Special populations: Age and Gender: Information on the effect of age and gender on the pharmacokinetics of insulin glargine is unavailable. However, in large clinical trials, subgroup analysis based on age and gender did not indicate any difference in safety and efficacy in insulin glargine treated patients over the entire study population. The same holds true for NPH treated patients.
Smoking: In clinical trials a subgroup analysis showed no differences in safety and efficacy of insulin glargine between the group of smokers and the total study population. The same is true for NPH insulin.
Obesity: In clinical trials subgroup analysis based on BMI showed no differences in safety and efficacy of insulin glargine in this group of patients compared to the total study population.
The same is true for NPH insulin.
Children: Pharmacokinetics in children aged 2 to less than 6 years of age with type 1 diabetes mellitus was assessed in one clinical study (see Pharmacodynamics previously). Plasma "trough" levels of insulin glargine and its main metabolites M1 and M2 were measured in children treated with insulin glargine, revealing plasma concentration patterns similar to adults, and providing no evidence for accumulation of insulin glargine or its metabolites with chronic dosing.
Toxicology: Non-Clinical Safety Data: Acute Toxicity: The acute toxicity of intravenous and subcutaneous administration of insulin glargine was tested in mice and rats. The LD50 in each species was in the range of 1000 IU/kg.
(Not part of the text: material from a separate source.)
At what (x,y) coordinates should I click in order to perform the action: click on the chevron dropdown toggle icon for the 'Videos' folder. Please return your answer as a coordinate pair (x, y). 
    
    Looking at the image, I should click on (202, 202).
Chronic Toxicity: In repeated subcutaneous dose toxicity studies of insulin glargine in mice, rats and dogs only expected pharmacodynamic effects were observed.
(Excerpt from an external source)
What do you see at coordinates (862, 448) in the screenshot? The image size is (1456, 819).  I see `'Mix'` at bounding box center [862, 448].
Carcinogenicity: Two-year carcinogenicity studies were performed in rats and mice. The results do not indicate a risk to humans.
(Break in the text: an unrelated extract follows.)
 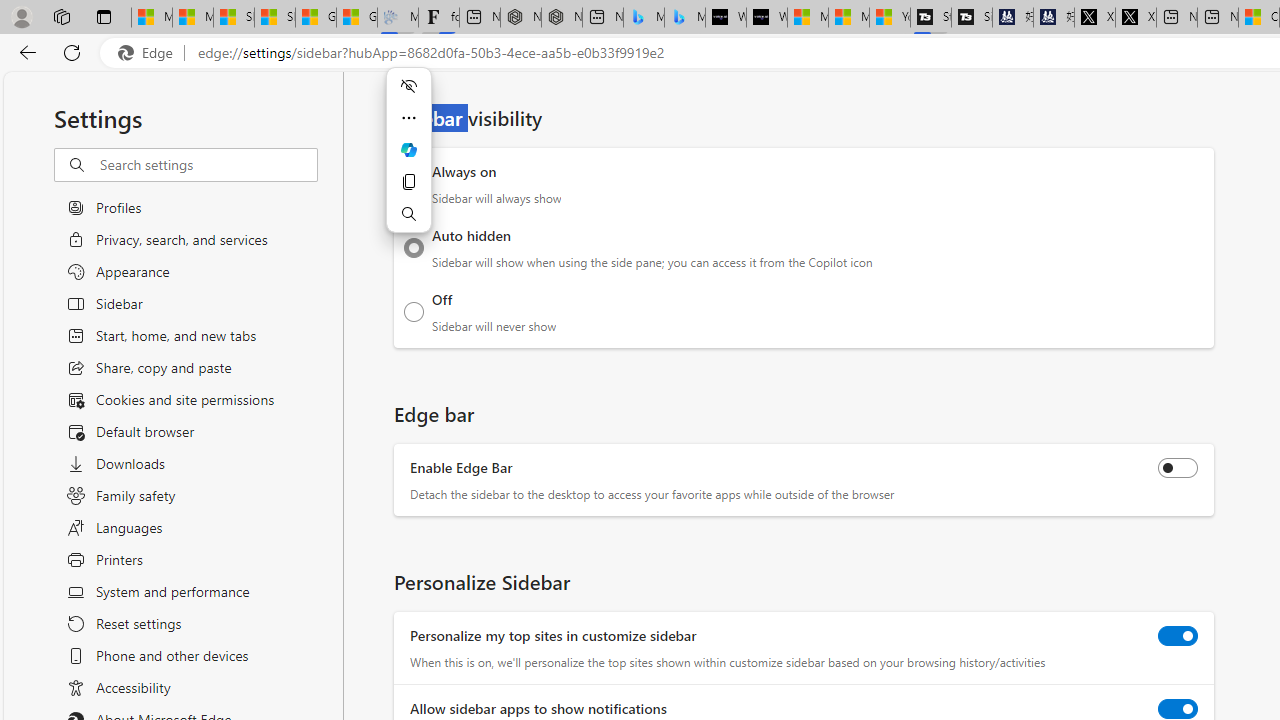 What do you see at coordinates (208, 164) in the screenshot?
I see `'Search settings'` at bounding box center [208, 164].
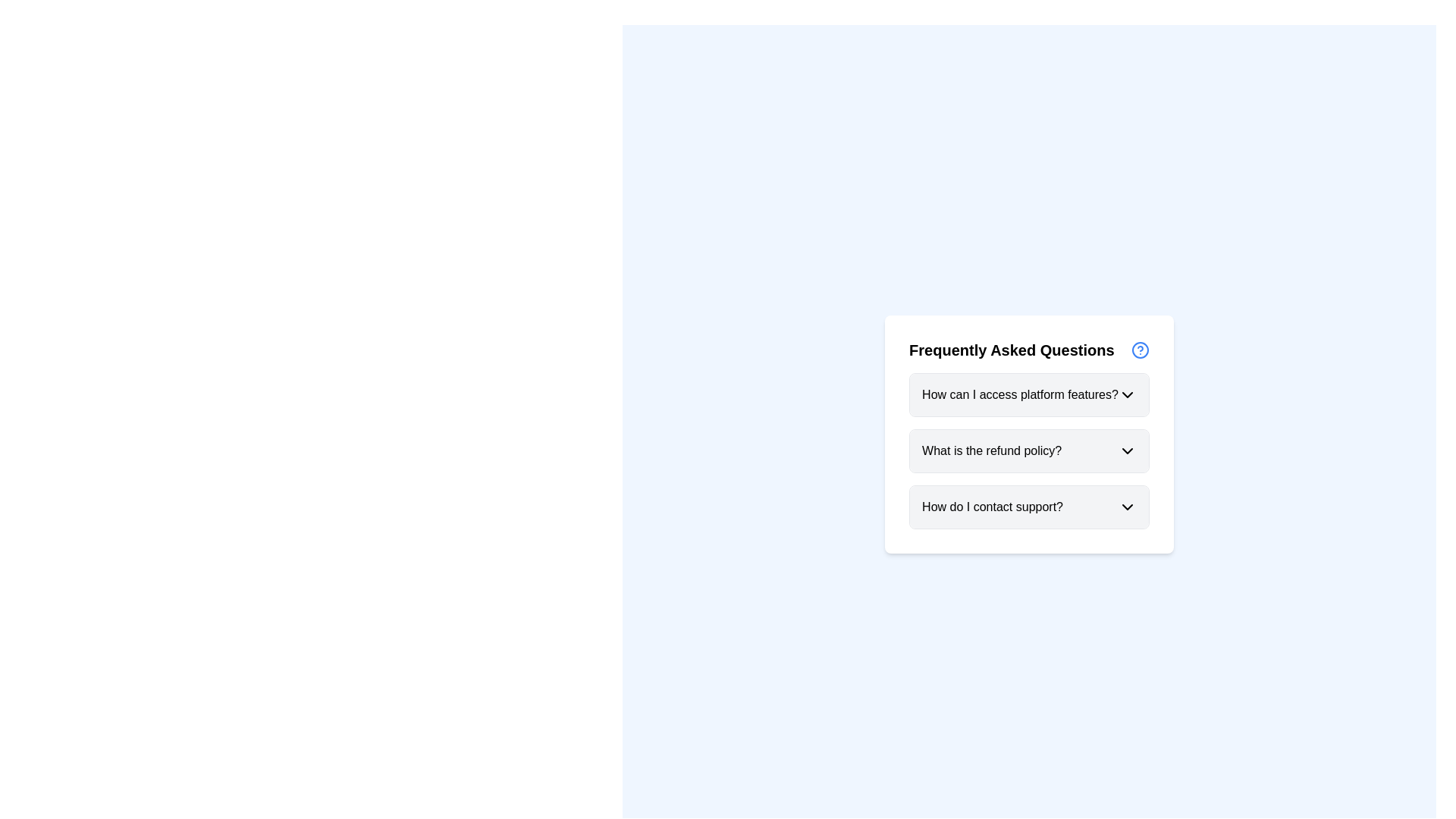 This screenshot has width=1456, height=819. What do you see at coordinates (1127, 507) in the screenshot?
I see `the dropdown toggle icon located on the right side of the 'How do I contact support?' text` at bounding box center [1127, 507].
Genotoxicity: Insulin glargine was not mutagenic in tests for detection of gene mutations in bacteria and mammalian cells (Ames- and HGPRT-test) and in tests for detection of chromosomal aberrations (Cytogenetics in vitro in V79-cells and in vivo in Chinese hamsters).
Impairment of Fertility: Reproduction toxicity: In an embryotoxicity study in rats, hypoglycaemia but no maternal toxicity occurred. Insulin glargine was not embryotoxic and not teratogenic.
In an embryotoxicity study in rabbits, maternal (hypoglycaemic shock, intrauterine deaths) and embryofoetal toxicity, due to hypoglycaemia, was observed, including single anomalies in the middle and high-dose groups. Similar effects were obtained with an intermediate acting marketed insulin.
In a combined fertility and pre- and postnatal study in rats, maternal toxicity due to dose dependent hypoglycaemia was observed. Some deaths, and consequently a reduction of the rearing rate, occurred in the high-dose group only. Similar effects were obtained with an intermediate acting marketed insulin.
Local tolerance: Local tolerability studies with subcutaneous, intramuscular, intravenous and paravenous administration in rabbits gave no indication of risk for the use of insulin glargine in man.
Immunogenicity: Standard immunogenicity studies performed in pigs, rabbits and guinea pigs indicated a similar or lower immunogenic potential for insulin glargine than for human insulin in these species.